Summary

Very Deep Convolutional Networks for Large-Scale Image Recognition, Simonyan, Zisserman; 2014 - Summary

author:	zhaoyue-zephyrus
score:	10 / 10

The main idea of this paper is to increase the network depth by using 3x3 convolution layers from beginning to the end.

Different from Alexnet, which uses 11x11 conv with stride 4, or ZF-Net, which uses 7x7 conv with stride 2, the network uses 3x3 conv with stride 1.
- The receptive field of 7x7 conv is the same as the effective receptive field of three layers of 3x3 conv but the non-linearity (ReLU) is three times, making the decision function more discriminative.
- The number of parameters is reduced from \(7^2\times C^2\) to \(3(3^2\times C^2)\).
Remove LRN (Local Response Normalization) because it increases memory consumption but does not improve accuracy.
The downsampling is achieved by max-pooling with 2x2 window and stride 2.
The number of channels for 3x3 conv gradually increases from 64, 128, 256, to 512.

The final VGG-Net is mainly two versions, VGG-16 and VGG-19, where 16 and 19 refers to the number of conv and fc layers.

The paper reveals the importance of weight initialization. For random initialization with normal distribution, the authors first train a shallower version (7 layers of conv + 3 fc) and then fine-tunes a deeper one by initializing the first 4 conv layers and the last 3 fc layers using the pre-trained shallow model. This is not needed if the Glorot’s initialzation is used. This observation raises some research interests on improving network initialization, such as Kaiming’s initialization in 2015.

The paper describe the multi-scale training and testing and verify the effectiveness via extensive experiments.

For multi-scale training, each image is rescaled to \(S\), which is randomly sampled from \([S_{min}, S_{max}]\). This can be viewed as data augmentation via scale jittering.
For multi-scale testing, each image is rescaled to a pre-defined set of validation scale.
- Fully-convolutional style: The rescaled image is passed through the network whose fc layer is converted to conv layer and the final class confidence map is pooled through global average.
- Multiple-crop style: we can also fix the network but crop the rescaled image into multiple crops with the same training scale \(S\). The final score is averaged across all crops.
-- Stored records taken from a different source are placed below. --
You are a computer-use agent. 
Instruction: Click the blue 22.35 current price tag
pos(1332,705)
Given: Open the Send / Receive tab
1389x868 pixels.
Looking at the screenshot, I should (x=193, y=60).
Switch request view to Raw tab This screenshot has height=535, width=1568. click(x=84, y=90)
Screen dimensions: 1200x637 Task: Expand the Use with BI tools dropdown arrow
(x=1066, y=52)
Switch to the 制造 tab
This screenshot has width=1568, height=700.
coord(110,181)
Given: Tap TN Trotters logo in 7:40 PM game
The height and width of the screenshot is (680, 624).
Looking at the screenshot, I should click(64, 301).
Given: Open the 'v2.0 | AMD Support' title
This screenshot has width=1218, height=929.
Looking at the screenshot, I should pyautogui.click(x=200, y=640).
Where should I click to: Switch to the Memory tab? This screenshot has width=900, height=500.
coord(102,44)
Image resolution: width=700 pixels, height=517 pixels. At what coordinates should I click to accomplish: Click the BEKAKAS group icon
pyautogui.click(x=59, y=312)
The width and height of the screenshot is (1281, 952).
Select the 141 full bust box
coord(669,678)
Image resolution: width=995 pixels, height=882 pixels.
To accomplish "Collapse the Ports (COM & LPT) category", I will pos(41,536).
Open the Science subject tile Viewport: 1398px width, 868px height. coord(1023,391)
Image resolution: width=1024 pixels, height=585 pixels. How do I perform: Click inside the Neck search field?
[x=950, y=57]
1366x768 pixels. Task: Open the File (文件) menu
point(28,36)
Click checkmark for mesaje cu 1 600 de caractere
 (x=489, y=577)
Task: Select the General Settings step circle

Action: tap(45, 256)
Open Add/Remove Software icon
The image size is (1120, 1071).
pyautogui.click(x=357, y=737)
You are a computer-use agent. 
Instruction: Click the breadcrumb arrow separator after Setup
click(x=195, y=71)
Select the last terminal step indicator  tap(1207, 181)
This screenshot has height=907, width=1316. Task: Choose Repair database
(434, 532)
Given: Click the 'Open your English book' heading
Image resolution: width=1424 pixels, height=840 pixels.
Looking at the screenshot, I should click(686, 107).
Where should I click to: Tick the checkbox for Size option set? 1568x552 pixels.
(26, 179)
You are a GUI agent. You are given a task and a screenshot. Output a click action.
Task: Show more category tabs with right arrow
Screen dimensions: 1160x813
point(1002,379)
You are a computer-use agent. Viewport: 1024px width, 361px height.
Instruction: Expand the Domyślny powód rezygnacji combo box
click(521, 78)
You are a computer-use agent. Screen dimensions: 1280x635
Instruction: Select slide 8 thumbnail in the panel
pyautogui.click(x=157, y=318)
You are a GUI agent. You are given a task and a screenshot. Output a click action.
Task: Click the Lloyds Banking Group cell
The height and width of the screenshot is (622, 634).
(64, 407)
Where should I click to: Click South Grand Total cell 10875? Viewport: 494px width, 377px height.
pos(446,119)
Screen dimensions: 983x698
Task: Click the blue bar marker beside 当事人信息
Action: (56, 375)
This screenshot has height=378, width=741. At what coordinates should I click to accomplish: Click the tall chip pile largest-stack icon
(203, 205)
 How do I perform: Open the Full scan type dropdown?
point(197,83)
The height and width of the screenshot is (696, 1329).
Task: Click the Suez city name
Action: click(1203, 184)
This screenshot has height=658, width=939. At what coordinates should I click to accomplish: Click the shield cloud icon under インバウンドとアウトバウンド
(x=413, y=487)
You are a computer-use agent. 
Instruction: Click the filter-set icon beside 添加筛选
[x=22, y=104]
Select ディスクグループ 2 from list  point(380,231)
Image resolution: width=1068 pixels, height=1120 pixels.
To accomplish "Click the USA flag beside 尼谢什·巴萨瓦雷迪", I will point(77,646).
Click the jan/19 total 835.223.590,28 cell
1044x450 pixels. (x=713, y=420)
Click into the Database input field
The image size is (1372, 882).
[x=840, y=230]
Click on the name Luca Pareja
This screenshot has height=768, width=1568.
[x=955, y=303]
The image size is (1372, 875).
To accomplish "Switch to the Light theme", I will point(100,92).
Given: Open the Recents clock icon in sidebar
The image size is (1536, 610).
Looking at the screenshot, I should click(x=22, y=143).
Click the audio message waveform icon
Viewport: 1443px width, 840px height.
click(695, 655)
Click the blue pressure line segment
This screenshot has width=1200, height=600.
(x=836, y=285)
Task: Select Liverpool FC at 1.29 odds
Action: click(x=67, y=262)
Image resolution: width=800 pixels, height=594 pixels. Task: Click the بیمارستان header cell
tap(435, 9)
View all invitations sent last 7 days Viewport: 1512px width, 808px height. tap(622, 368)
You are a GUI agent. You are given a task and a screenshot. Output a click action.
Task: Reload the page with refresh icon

In the appendix, the authors also show that VGG is generalizable to other datasets. To do so, the last layer classification is removed and the 4096-d feature from the fc layer can be obtained, aggregated across multiple locations and scales, l2-normalized, and fed into a linear SVM classifier. This can show comparable or superior results on a variety of tasks, from recognition, objection detection, semantic segmentation, etc.

TL;DR

A 16/19-layer very deep network purely composed of 3x3 conv
Detailed description on multi-scale training and testing and extensive supporting experiments.
Strong generlization to a wide range of tasks and datasets.